**** Text section

Industry Articles

Industry Articles

Shot Peening


10 Ways Shot Peening Delivers Quality for Today’s Manufacturers

Manufacturers in the aerospace, automotive, infrastructure and other critical industries rely heavily on automated shot peening to boost the performance and service life of their high-strength metallic products and parts.  This is because…


Automated Shot Peening Delivers Consistent Benefits, Quality and Value for Today’s Manufacturers

Manufacturers in the aerospace, automotive, infrastructure and other critical industries rely heavily on automated shot peening to boost the performance and service life of their high-strength metallic products and parts. This is because important metal parts that are subject to frequent forms of stress may fail prematurely through a fracture that begins at the surface, leading to potentially disastrous results.

Controlled and automated shot peening improves the permissible stress levels for these parts and materials while also providing the essential documentation manufacturers desire for achieving their unique quality objectives. While the shot peening needs of different manufacturers can vary widely, those with certain common challenges can benefit from shot peening in numerous ways.

Increase Fatigue Life

Fatigue failure is the wearing out of metal due to repetitive and cyclical stress loading, which causes bending and twisting. Shot peening improves fatigue life on parts exposed to repeated stresses, but it must be controlled and repeatable and therefore performed in an automated manner. Automated shot peening is very effective for increasing fatigue life in aircraft landing gear, helicopter blades, leaf and coil springs, gear teeth, drive shafts, torsion bars, axles, chilling equipment, rotors, compressors, turbine blades, fuel injector parts, cam shafts, connecting rods and steering parts.

Reduce Stress Corrosion Cracking

Residual stress leaves metals more susceptible to corrosion, especially in high-strength materials. Stress failures result from the complex interaction of corrosives on sustained tensile stress in a metal surface. By applying a compressive stress layer to the surface metal through shot peening, its susceptibility is reduced. This application is effective with aircraft landing gear and stainless steel hydraulic tubing.

********

## Exercise tasks
**a.** According to the shot peening article, what is fatigue failure?
**b.** Reproduce the part of the shot peening article that opens with the words containing "Automated Shot Peening Delivers" and closes with "in numerous ways.".
The records that come next have no connection to the shot peening article.

**** Record set

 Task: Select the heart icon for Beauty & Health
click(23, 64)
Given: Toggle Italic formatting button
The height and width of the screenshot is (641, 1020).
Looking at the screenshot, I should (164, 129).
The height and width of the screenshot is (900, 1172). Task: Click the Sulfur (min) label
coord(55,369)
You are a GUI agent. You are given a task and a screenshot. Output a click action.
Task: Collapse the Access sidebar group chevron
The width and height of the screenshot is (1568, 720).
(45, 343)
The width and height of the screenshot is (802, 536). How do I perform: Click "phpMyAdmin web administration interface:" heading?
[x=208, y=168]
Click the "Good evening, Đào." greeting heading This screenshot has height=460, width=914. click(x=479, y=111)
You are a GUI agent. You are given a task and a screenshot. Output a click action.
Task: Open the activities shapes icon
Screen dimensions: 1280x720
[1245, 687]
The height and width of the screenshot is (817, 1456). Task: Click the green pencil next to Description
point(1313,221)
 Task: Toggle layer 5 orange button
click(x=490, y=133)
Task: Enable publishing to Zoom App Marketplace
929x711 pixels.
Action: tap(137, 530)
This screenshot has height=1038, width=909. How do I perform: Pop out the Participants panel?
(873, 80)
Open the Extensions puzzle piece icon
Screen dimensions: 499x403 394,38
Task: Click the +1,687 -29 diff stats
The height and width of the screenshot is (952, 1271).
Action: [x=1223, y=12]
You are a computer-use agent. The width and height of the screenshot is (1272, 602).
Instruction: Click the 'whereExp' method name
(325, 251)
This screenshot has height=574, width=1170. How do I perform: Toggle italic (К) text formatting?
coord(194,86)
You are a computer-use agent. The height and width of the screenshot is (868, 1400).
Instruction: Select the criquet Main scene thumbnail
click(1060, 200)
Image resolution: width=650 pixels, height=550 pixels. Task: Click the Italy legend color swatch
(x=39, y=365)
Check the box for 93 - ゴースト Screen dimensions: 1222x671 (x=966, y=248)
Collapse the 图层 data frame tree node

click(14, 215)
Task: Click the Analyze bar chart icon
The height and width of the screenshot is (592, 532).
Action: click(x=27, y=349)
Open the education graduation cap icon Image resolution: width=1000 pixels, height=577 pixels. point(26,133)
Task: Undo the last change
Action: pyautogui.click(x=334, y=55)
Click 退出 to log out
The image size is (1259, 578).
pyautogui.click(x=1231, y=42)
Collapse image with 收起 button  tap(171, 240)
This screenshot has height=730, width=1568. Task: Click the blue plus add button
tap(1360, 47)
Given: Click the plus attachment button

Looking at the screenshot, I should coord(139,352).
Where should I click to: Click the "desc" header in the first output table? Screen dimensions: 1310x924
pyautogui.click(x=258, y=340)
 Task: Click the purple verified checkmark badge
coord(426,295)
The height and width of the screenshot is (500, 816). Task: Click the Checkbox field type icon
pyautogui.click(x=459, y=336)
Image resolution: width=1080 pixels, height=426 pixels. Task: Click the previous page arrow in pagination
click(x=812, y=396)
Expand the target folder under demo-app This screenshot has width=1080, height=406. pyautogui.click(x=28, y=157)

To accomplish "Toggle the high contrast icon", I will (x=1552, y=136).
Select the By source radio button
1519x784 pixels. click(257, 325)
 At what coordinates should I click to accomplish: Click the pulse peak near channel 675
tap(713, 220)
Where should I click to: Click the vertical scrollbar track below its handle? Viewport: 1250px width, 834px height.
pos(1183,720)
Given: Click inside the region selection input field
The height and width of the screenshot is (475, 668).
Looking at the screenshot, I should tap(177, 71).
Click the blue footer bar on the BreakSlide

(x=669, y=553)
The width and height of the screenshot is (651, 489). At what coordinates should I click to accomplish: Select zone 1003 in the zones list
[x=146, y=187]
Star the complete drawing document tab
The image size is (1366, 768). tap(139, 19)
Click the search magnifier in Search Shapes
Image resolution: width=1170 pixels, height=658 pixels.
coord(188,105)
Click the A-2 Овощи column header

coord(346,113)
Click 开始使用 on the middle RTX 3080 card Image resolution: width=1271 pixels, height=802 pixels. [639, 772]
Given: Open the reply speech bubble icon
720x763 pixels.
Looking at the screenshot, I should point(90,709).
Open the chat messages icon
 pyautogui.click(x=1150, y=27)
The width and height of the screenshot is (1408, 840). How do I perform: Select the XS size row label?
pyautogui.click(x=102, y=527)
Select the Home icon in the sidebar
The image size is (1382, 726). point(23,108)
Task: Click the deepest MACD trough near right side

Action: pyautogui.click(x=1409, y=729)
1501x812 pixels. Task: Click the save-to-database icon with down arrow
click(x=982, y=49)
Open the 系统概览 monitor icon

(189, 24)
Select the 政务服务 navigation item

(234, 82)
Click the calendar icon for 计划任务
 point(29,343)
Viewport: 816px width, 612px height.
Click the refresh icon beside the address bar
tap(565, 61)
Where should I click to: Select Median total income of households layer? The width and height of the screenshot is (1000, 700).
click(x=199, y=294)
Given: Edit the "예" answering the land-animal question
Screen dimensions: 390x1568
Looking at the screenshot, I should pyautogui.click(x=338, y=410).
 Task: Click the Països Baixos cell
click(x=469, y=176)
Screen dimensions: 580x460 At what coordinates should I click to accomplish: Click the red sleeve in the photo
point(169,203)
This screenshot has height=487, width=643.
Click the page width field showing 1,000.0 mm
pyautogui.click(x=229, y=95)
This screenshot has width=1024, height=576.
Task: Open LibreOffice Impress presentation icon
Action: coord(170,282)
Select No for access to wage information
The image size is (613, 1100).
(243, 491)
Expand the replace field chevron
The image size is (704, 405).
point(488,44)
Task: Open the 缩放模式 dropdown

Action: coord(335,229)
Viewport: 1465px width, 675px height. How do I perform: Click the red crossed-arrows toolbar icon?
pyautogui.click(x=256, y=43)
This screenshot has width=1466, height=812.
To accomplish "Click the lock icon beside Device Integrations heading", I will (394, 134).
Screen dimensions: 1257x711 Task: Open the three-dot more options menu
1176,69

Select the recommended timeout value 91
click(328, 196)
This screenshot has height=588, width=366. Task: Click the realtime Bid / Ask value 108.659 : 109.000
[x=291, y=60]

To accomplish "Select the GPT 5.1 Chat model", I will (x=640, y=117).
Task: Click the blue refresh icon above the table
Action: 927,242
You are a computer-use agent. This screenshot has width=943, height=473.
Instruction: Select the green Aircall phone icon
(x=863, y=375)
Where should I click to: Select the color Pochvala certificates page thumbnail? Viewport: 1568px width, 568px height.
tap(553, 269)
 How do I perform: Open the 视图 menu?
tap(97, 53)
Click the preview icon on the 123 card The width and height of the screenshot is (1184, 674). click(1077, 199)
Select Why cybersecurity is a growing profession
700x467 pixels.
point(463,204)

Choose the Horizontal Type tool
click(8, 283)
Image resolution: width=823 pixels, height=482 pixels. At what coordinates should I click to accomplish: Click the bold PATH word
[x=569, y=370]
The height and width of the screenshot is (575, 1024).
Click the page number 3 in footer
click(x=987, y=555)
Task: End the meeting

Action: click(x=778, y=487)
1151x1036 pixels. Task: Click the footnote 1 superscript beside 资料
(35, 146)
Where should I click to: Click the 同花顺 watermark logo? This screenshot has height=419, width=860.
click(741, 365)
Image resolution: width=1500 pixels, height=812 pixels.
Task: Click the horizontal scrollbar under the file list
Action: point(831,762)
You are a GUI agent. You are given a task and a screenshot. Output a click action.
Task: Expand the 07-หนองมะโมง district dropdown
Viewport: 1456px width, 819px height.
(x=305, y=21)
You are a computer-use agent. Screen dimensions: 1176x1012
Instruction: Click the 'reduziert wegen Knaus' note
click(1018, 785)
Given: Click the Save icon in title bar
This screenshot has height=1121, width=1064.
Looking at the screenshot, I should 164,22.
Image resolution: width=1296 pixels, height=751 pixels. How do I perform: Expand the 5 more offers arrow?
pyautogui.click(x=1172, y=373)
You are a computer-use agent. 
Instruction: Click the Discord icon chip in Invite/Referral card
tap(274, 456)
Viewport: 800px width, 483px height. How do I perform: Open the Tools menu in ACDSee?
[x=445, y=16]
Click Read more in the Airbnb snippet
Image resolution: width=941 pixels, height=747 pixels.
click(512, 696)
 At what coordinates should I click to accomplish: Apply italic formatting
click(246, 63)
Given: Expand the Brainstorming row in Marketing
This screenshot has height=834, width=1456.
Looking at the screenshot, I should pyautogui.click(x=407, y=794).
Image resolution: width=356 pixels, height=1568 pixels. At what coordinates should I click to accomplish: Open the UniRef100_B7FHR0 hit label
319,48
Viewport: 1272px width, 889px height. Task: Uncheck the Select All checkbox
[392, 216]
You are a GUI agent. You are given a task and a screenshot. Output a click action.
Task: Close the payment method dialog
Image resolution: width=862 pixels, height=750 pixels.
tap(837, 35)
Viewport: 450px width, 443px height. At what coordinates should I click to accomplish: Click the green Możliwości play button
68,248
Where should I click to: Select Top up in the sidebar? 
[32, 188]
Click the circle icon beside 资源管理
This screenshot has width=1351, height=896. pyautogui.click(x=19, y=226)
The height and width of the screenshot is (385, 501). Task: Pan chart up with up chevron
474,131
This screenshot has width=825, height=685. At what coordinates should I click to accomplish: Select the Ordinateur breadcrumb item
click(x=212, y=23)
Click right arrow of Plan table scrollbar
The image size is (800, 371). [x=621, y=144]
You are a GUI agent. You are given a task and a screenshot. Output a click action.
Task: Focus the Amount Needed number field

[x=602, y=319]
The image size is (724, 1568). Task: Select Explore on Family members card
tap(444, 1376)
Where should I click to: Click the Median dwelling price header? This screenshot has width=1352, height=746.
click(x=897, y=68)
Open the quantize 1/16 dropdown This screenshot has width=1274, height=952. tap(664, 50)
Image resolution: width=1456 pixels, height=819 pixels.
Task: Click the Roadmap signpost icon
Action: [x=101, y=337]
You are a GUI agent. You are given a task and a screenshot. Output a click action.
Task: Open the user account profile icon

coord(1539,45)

********

## Answers to the problems
**a.** Fatigue failure is the wearing out of metal due to repetitive and cyclical stress loading, which causes bending and twisting.

**b.**
Automated Shot Peening Delivers Consistent Benefits, Quality and Value for Today’s Manufacturers

Manufacturers in the aerospace, automotive, infrastructure and other critical industries rely heavily on automated shot peening to boost the performance and service life of their high-strength metallic products and parts. This is because important metal parts that are subject to frequent forms of stress may fail prematurely through a fracture that begins at the surface, leading to potentially disastrous results.

Controlled and automated shot peening improves the permissible stress levels for these parts and materials while also providing the essential documentation manufacturers desire for achieving their unique quality objectives. While the shot peening needs of different manufacturers can vary widely, those with certain common challenges can benefit from shot peening in numerous ways.